El micro
Es él, se dice Wilfor, mientras su corazón se salta un latido al observar al individuo que sube al micro. Los ojos achinados, el cabello hirsuto, la expresión de ausencia. Cinco años han pasado, pero no tiene dudas. Es él.
Se atropellan en su mente las preguntas que se ha prometido realizar, los reclamos circunspectos. Ahora, él está ahí. Wilfor quiere ponerse de pie, recorrer los tres metros de distancia que lo separan de su pasado, pero sus miembros no obedecen las órdenes que les da su cerebro.
Wilfor, aún un niño, miraba por el ojo de la cerradura.
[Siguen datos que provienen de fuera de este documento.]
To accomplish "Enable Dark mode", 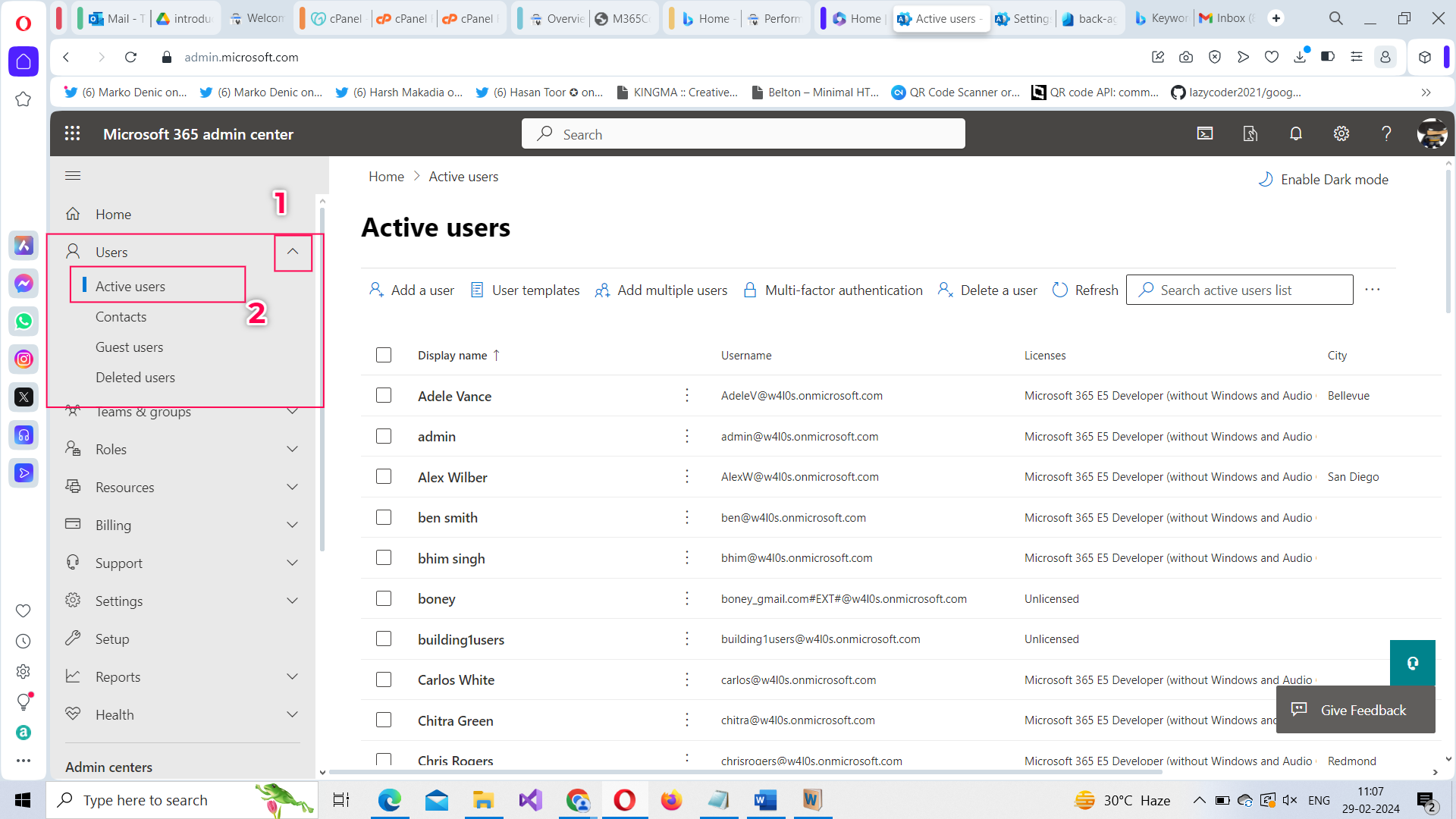I will (x=1323, y=180).
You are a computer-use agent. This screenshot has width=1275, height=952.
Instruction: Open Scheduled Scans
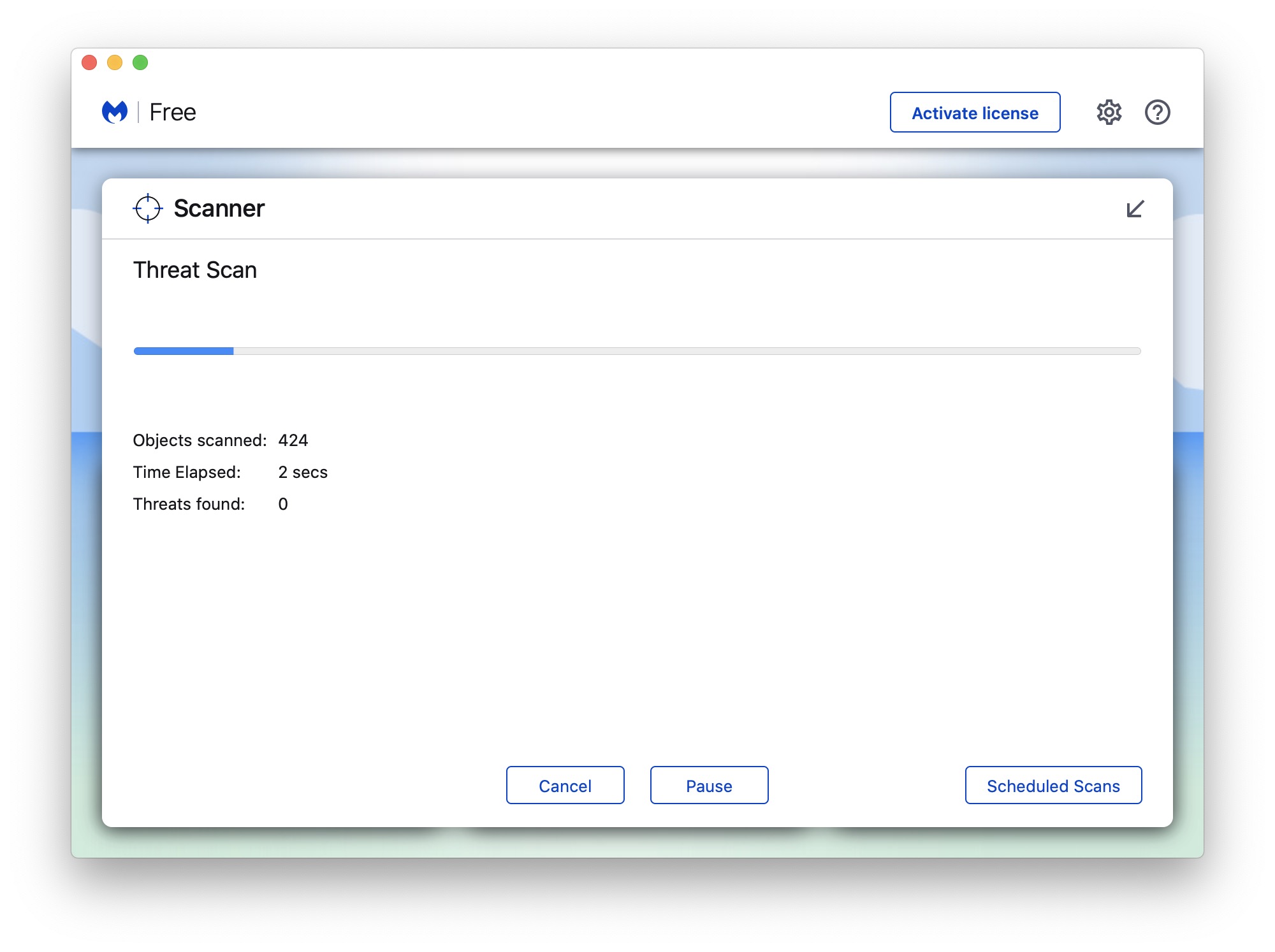(1053, 785)
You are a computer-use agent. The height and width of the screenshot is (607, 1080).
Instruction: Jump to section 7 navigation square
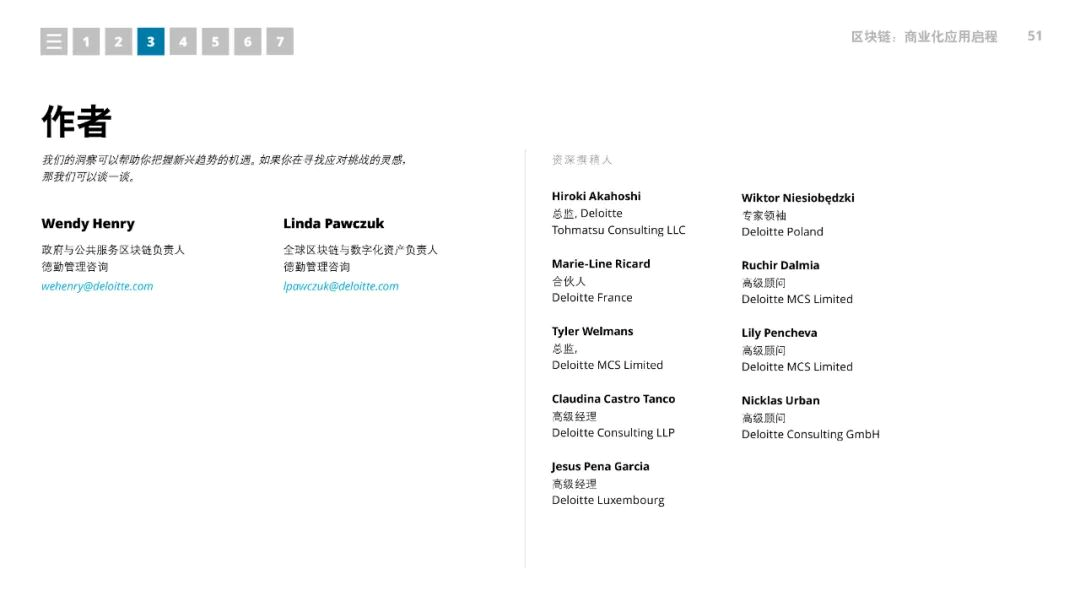tap(280, 41)
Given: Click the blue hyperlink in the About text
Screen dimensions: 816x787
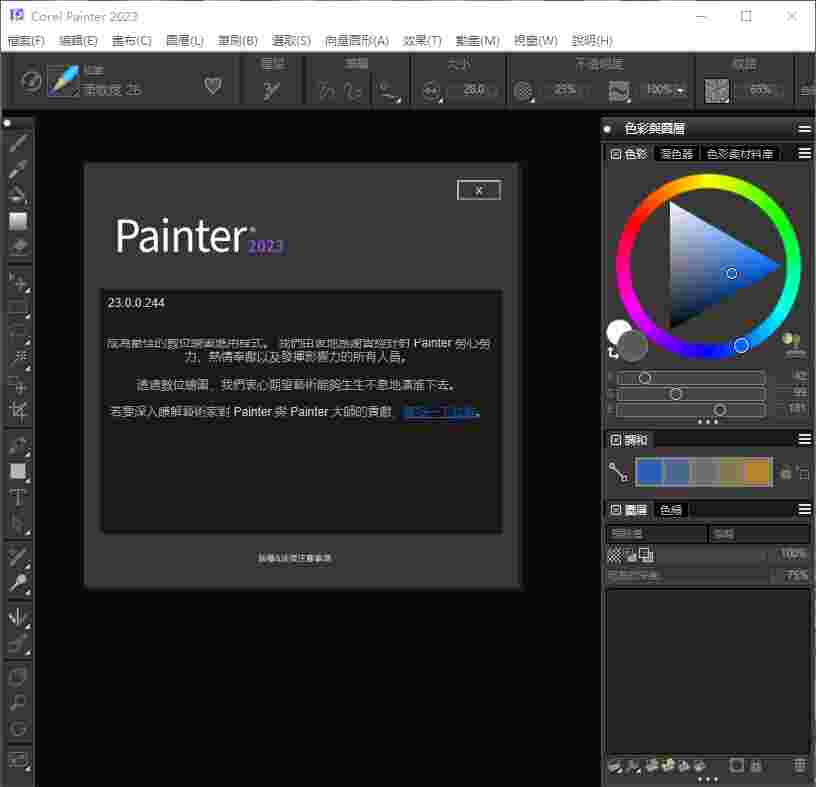Looking at the screenshot, I should (440, 412).
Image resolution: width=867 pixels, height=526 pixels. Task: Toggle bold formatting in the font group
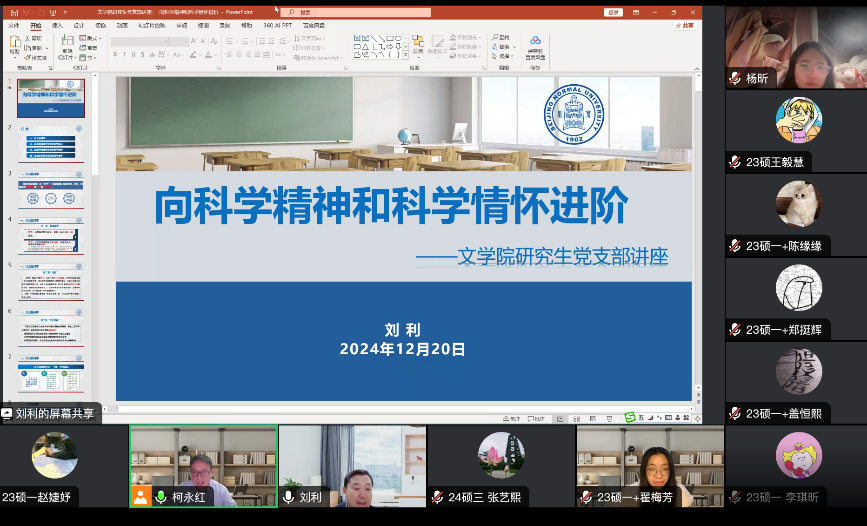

Ella, con esa expresión perdida, se bamboleaba al ritmo de las embestidas de un desconocido. El vapor de la respiración del niño caía al piso de cemento, convertido en pequeñas partículas de hielo.
Me gustaría contarte que, a pesar de todo, estamos juntos y bien, piensa Wilfor. La María ya es toda una mujer. Es bien responsable y estudiosa. Ella nos ha sacado adelante. El Sergio y la Mariana ya están en la escuela y son bien fregados. No se acuerdan mucho de ti, ni tampoco de ella. Cuando nos preguntan sobre ustedes, preferimos quedarnos callados, Wilfor susurra en su mente y las imágenes caen hechas añicos sobre los asientos rajados.
Muchas personas han subido al micro a lo largo de la avenida Buenos Aires. La posibilidad de desmenuzar los rasgos de ese rostro le ha sido vedada por la muchedumbre compacta al interior del vehículo. Sin embargo, la consciencia de aquella presencia le oprime los intestinos. La sensación de retorcijón empeora con la mezcla de olores provenientes de las ventas de patitas, chicharrones y sándwiches de chola que se cuelan por las ventanas, y con los aromas producto de los sudores diurnos y nocturnos de aquellos que pelean por obtener mayor espacio para derramar su humanidad en ese estrecho hormiguero.
Arcada.
Wilfor no está seguro si es la señora con tufo a guardado que ocupó el asiento contiguo o, si acaso, es el recuerdo de esa mañana que se ha colado en sus fosas nasales, dejando, otra vez, ese ardor de su cara paspada no solo en los recovecos de su memoria, sino también en la superficie de su estómago.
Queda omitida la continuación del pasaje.